You’d be forgiven if this doesn’t strike you as the making of a great novel. But Dayswork, a spry, compact book by the husband-and-wife team of Chris Bachelder and Jennifer Habel, is quite weird and wonderful, a novel in verse that immediately casts a spell and keeps it going until the last little missive. It’s the kind of book you miss as soon as it’s over, its sway and power nearly as mysterious and unlikely as that of a leviathan tome about whaling ... Vivid ... This is the rhythm of Dayswork, somehow jagged and smooth simultaneously, quotidian and deeply felt, and capable of lulling the reader into a sort of literary trance. It’s a nimble merging of poetry and prose, written by a poet and a novelist in perfect synch.
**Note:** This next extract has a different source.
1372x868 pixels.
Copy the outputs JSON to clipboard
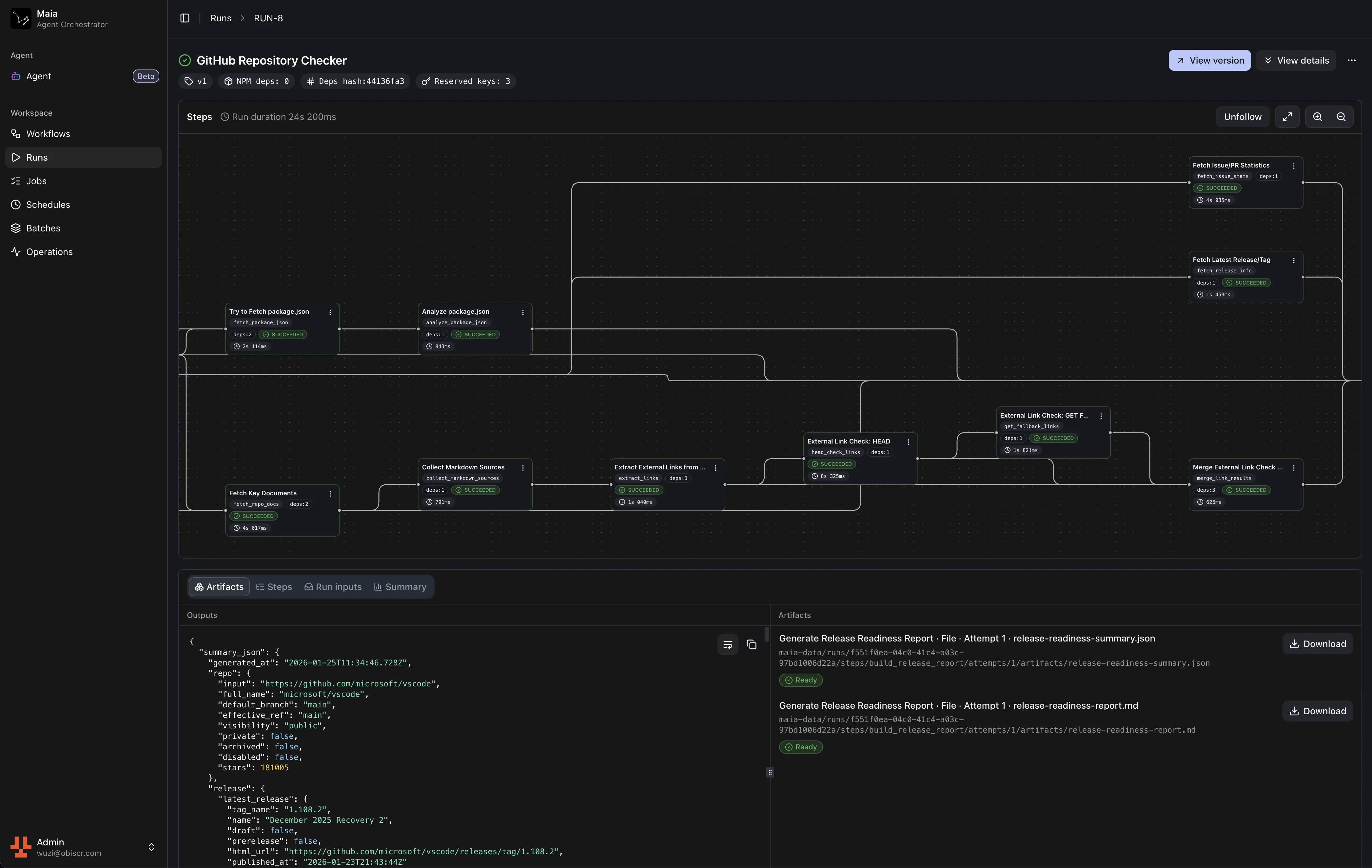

Brief, illuminating ... It calls itself a novel, but it is also a biography, a work of literary criticism, a poem and a pandemic diary ... Habel and Bachelder’s form works beautifully to at once evoke and hold back the tide of information ... iterary projects often feel long and hopeless, and require dedication and stamina. But there is a loveliness to Dayswork, a spareness, that is in productive tension with the idea of dangerous waters and lunatic missions.
As charming as it is unusual ... Part of the appeal of Dayswork lies in its unclassifiability ... It reads as a clever mash-up of a fictionalized memoir, a meditation on a literary forebear and a portrait of a marriage ... Melville...comes alive in these pages of wry, epigrammatic observations.